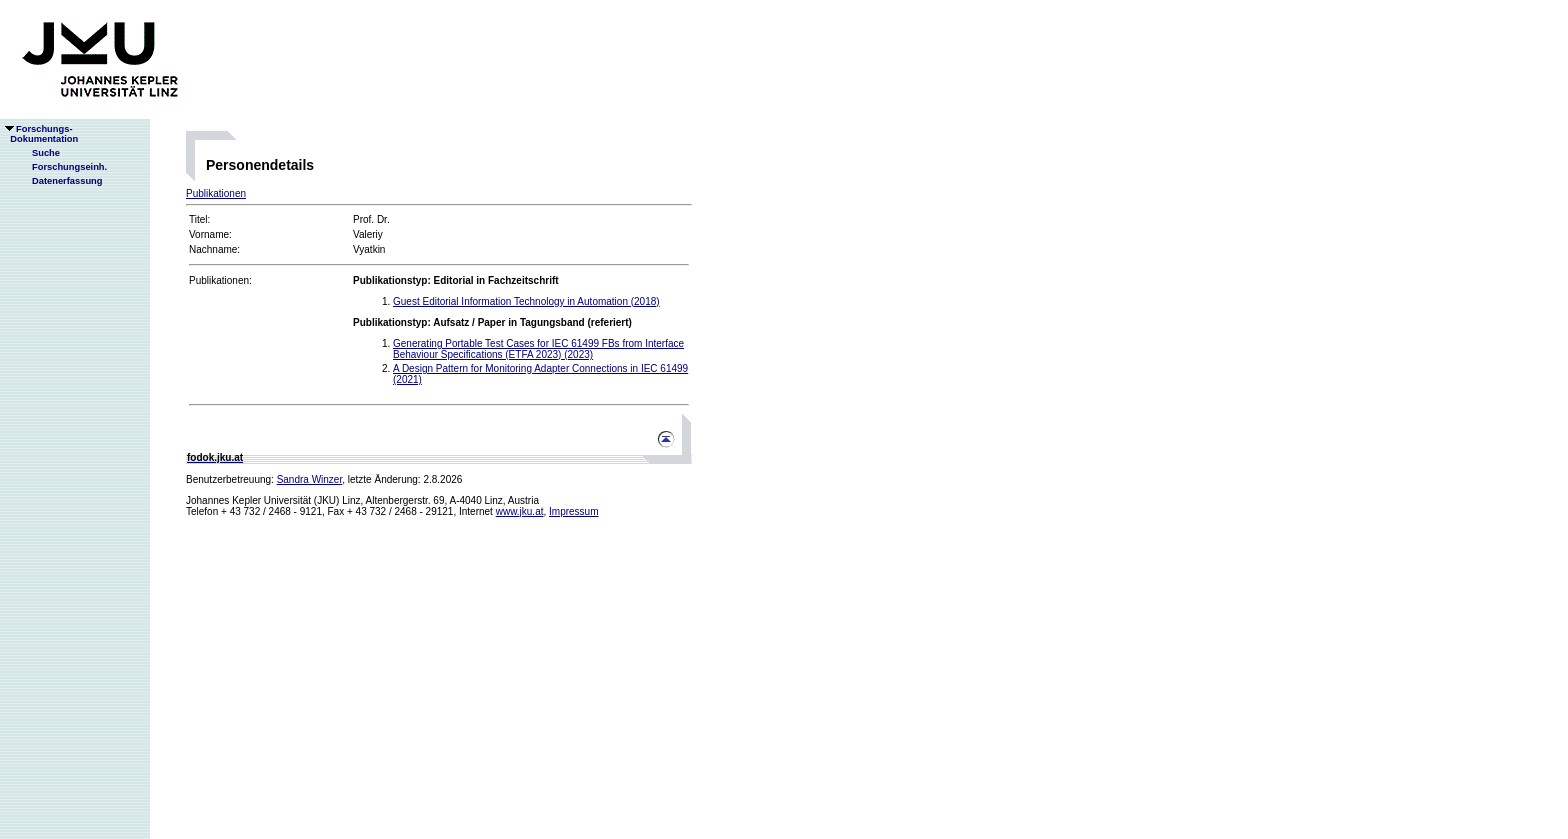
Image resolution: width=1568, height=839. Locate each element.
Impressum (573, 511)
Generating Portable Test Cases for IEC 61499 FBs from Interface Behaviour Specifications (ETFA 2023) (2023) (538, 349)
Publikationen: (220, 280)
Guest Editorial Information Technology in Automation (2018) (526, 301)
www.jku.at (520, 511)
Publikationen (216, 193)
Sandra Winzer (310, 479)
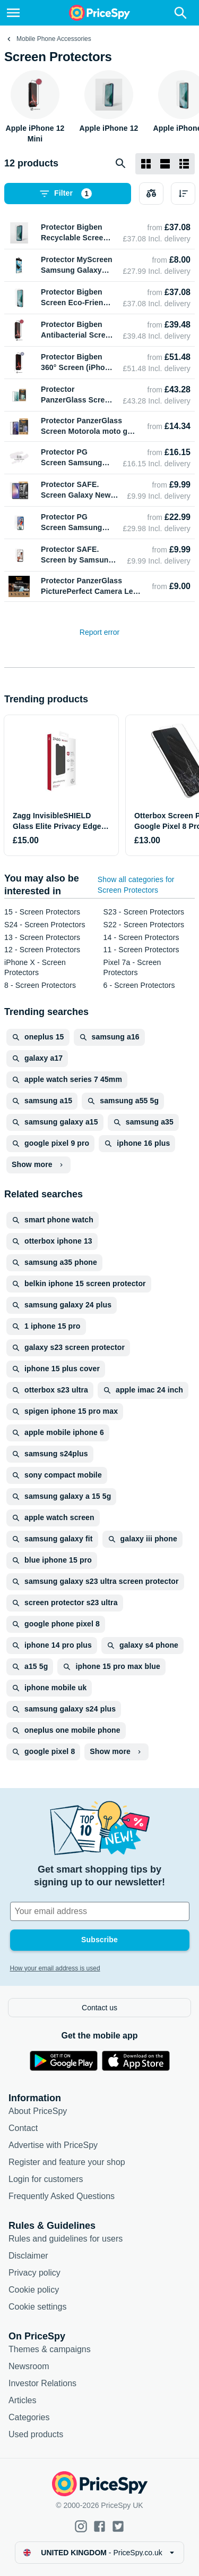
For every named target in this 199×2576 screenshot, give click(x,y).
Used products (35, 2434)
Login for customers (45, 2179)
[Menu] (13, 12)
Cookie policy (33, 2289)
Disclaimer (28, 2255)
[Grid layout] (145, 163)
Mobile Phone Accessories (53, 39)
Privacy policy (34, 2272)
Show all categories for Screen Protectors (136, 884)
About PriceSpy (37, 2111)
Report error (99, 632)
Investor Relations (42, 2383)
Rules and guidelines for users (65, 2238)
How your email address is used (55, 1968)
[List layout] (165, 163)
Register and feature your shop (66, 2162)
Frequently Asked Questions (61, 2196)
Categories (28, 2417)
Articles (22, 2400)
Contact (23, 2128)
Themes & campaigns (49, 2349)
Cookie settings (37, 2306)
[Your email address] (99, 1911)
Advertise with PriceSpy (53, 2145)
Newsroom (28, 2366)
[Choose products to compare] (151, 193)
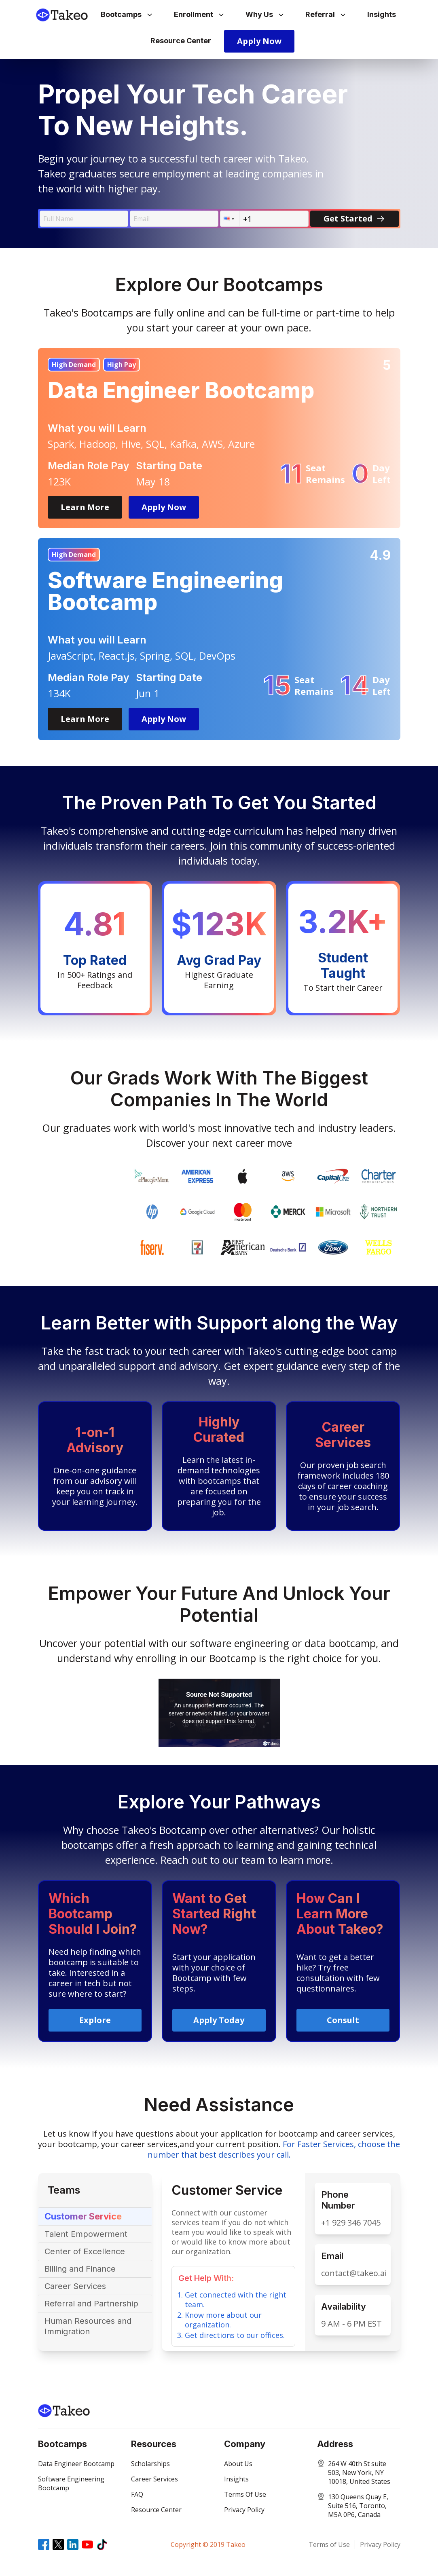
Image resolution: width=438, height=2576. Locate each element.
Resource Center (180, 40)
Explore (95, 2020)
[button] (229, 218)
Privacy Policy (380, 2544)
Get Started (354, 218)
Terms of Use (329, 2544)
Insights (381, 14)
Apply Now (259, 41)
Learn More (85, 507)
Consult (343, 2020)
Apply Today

---*---

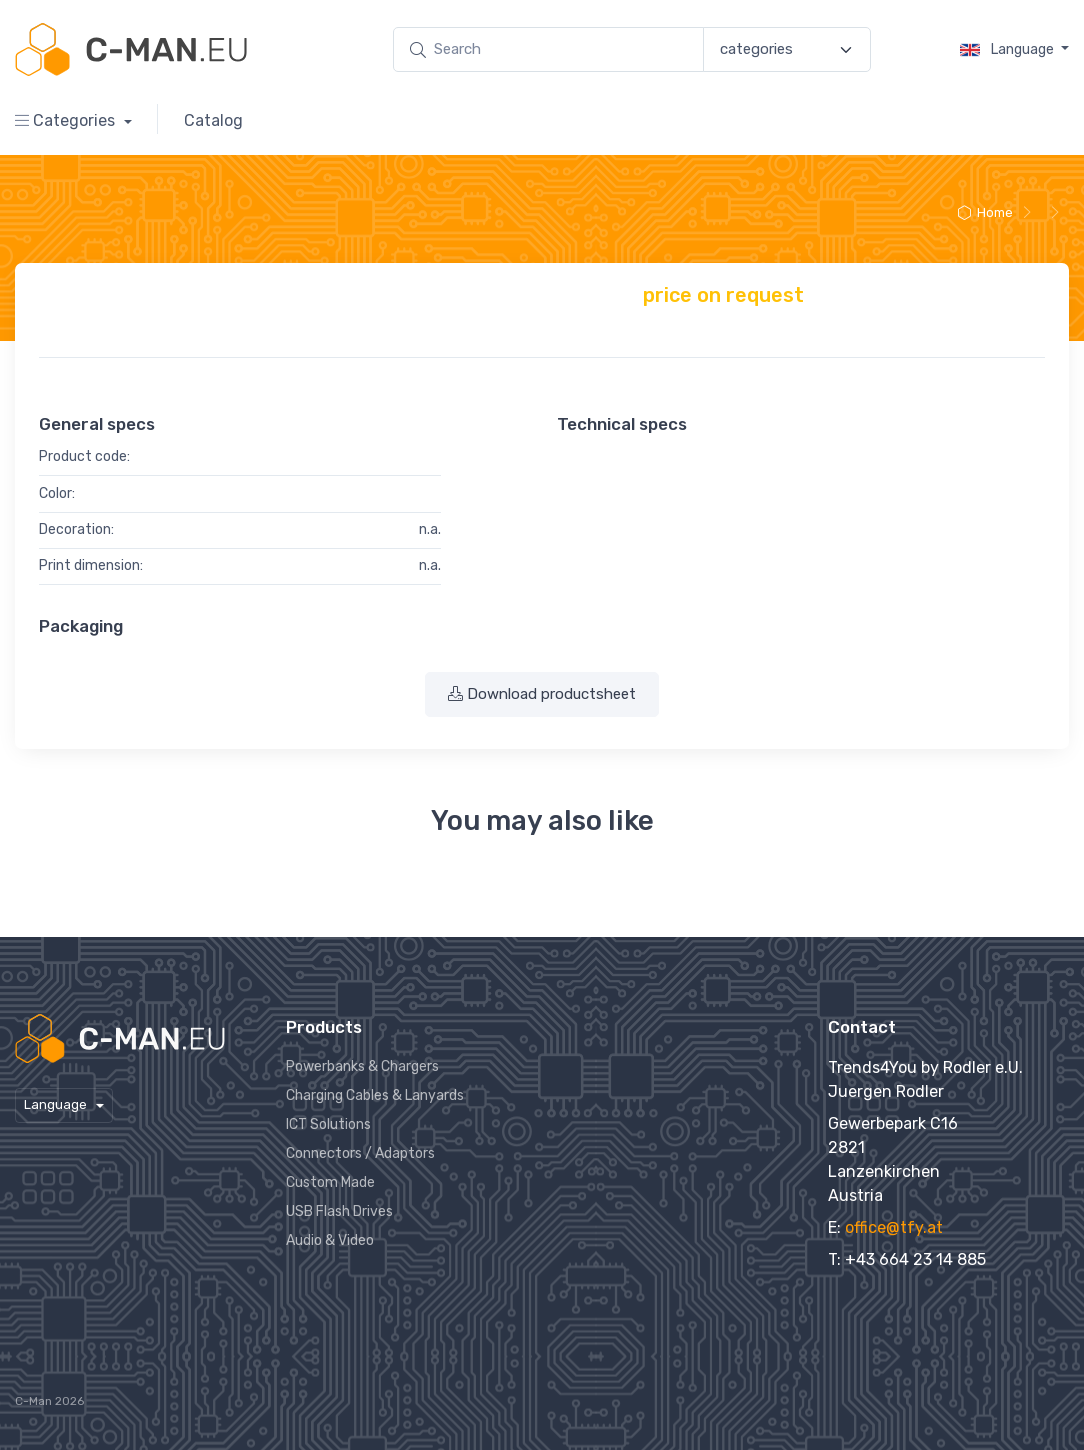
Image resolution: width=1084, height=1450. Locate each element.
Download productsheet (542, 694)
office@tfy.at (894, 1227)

---*---

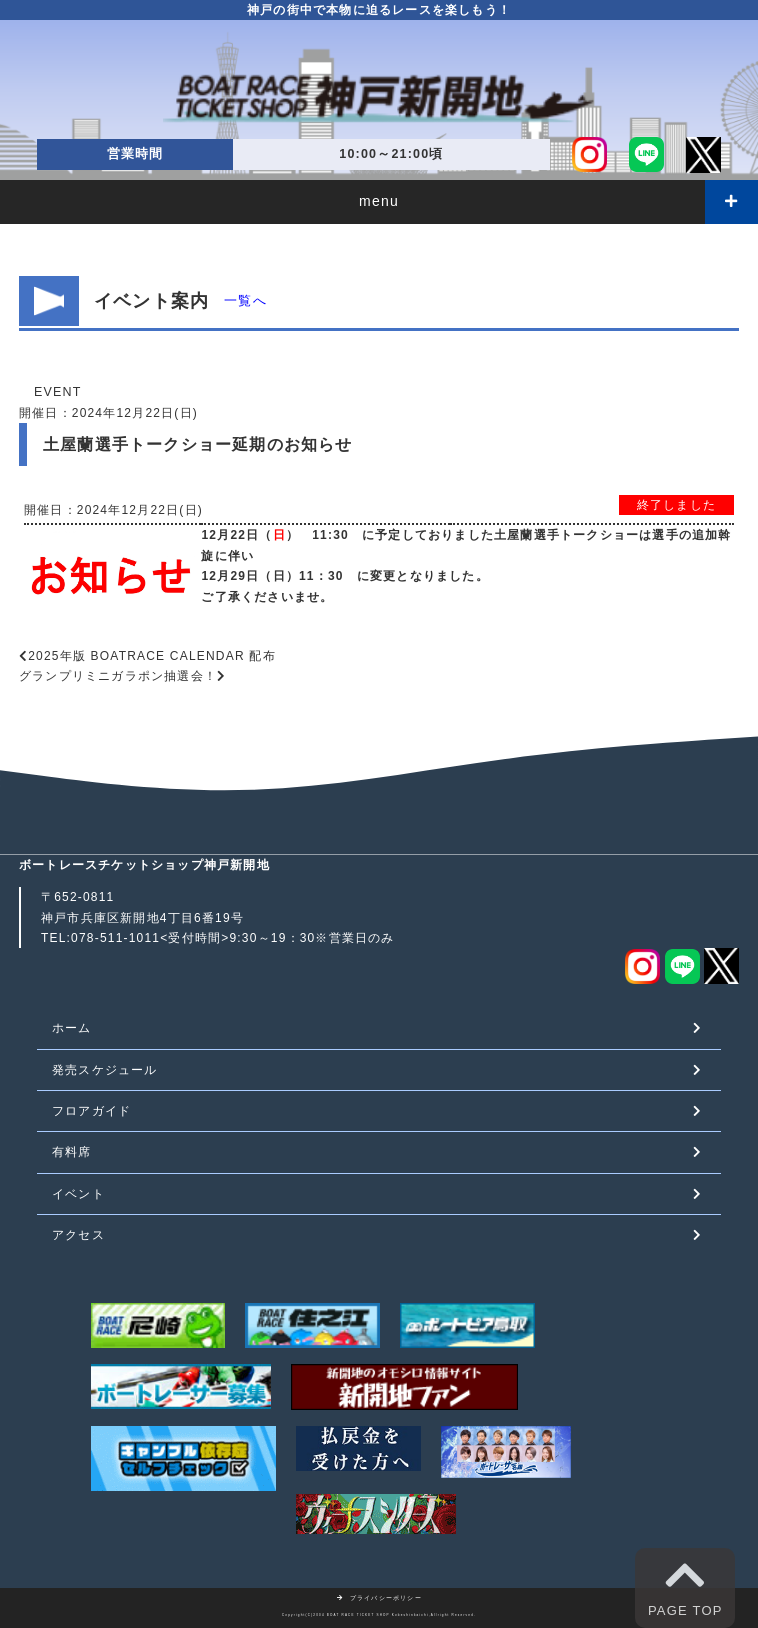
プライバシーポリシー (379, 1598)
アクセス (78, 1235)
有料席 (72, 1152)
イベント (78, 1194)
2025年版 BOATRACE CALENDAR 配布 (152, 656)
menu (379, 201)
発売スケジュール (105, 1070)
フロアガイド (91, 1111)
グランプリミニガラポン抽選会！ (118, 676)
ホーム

---*---

**Your objective**
Change "Screen Protectors" to "Phone Cases" in the rows that begin at the line with "Image resolution: width=1568, height=839." and end after the line with "[List layout] (165, 163)". Give back only those lines, leaving out the pictures.

**Completed exercise**
Image resolution: width=1568, height=839. Locate each element.
Impressum (573, 511)
Generating Portable Test Cases for IEC 61499 FBs from Interface Behaviour Specifications (ETFA 2023) (2023) (538, 349)
Publikationen: (220, 280)
Guest Editorial Information Technology in Automation (2018) (526, 301)
www.jku.at (520, 511)
Publikationen (216, 193)
Sandra Winzer (310, 479)
For every named target in this 199×2576 screenshot, give click(x,y).
Used products (35, 2434)
Login for customers (45, 2179)
[Menu] (13, 12)
Cookie policy (33, 2289)
Disclaimer (28, 2255)
[Grid layout] (145, 163)
Mobile Phone Accessories (53, 39)
Privacy policy (34, 2272)
Show all categories for Phone Cases (136, 884)
About PriceSpy (37, 2111)
Report error (99, 632)
Investor Relations (42, 2383)
Rules and guidelines for users (65, 2238)
How your email address is used (55, 1968)
[List layout] (165, 163)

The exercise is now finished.